#### Problem requirements
Go through the entries below and copy each line containing the word "Output".

#### Input data
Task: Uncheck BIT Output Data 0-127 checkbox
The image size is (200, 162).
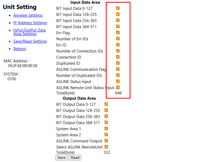Action: (x=106, y=104)
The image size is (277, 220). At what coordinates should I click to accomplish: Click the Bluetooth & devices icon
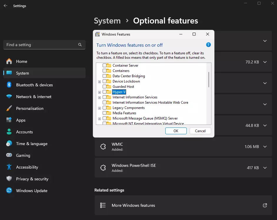pos(9,85)
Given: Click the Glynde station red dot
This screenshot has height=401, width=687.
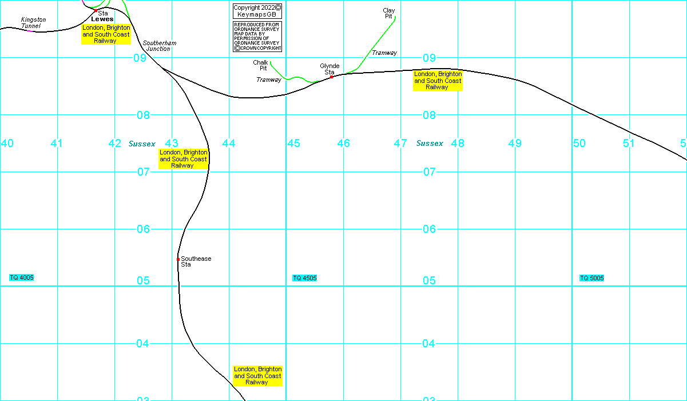Looking at the screenshot, I should [x=332, y=77].
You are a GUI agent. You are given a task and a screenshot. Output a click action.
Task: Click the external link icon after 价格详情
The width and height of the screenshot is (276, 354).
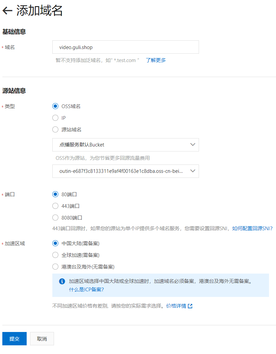[x=190, y=306]
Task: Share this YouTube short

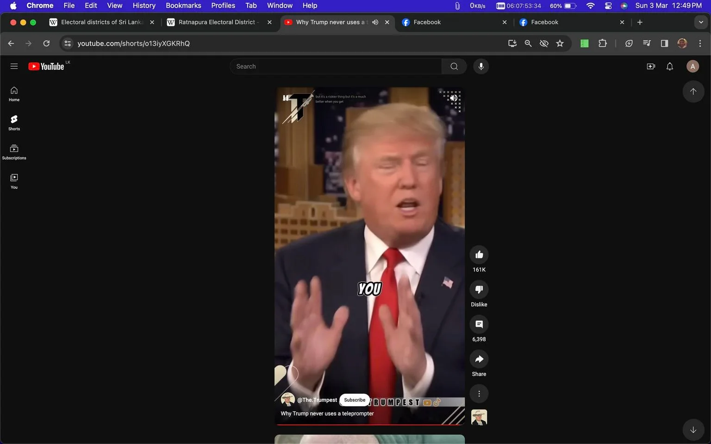Action: click(x=479, y=359)

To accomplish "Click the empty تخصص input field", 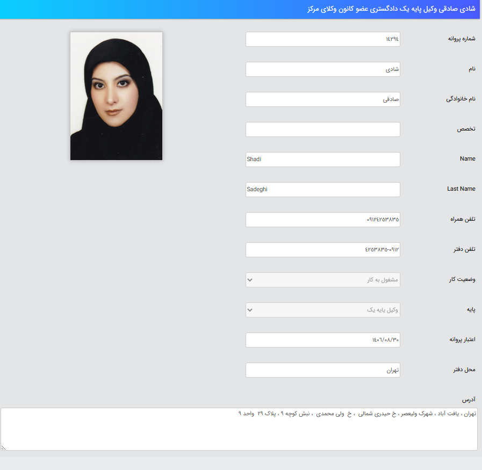I will (322, 129).
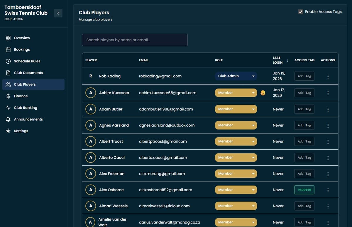Click the emoji badge next to Achim Kuessner
This screenshot has width=352, height=227.
coord(263,93)
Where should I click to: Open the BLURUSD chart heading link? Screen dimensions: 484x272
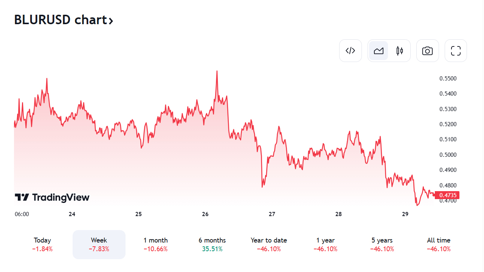[61, 20]
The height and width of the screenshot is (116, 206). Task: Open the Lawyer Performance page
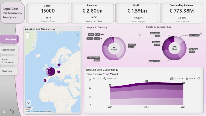[9, 60]
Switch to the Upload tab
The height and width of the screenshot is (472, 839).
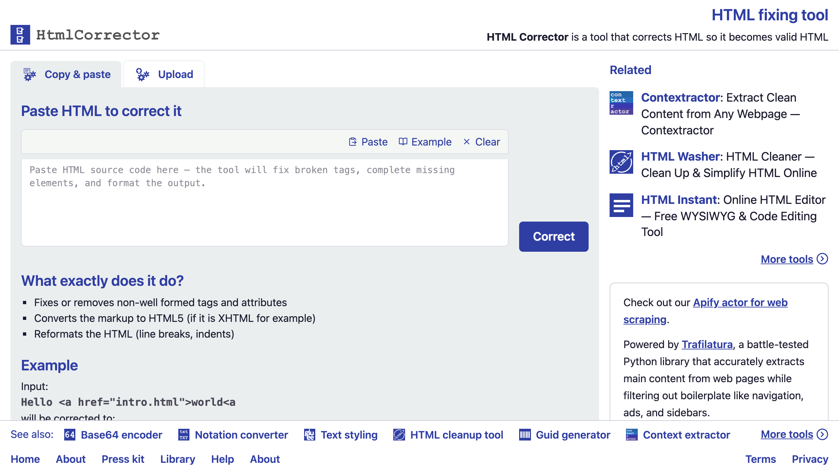164,74
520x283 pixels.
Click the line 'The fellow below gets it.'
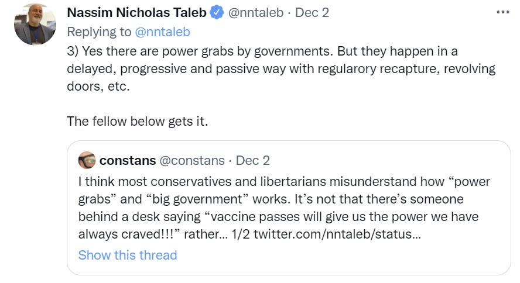click(137, 122)
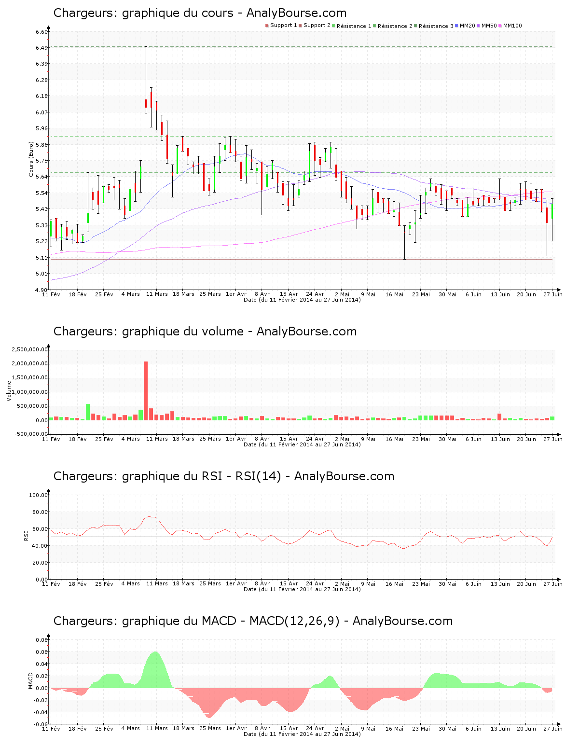Click the '11 Mars' date label on price chart
Image resolution: width=579 pixels, height=748 pixels.
(x=157, y=294)
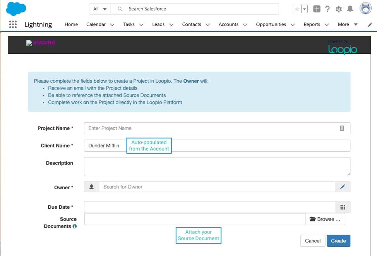
Task: Open the More menu in the navigation bar
Action: 344,24
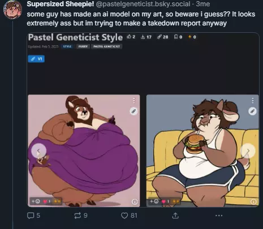Like the post with the heart icon

point(124,215)
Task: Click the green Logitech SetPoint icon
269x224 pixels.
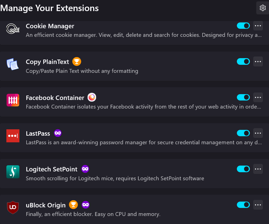Action: [13, 172]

#### Written response
Task: Uncheck BIT Output Data 0-127 checkbox
You are a GUI agent. You are given a task and a screenshot. Output a click action.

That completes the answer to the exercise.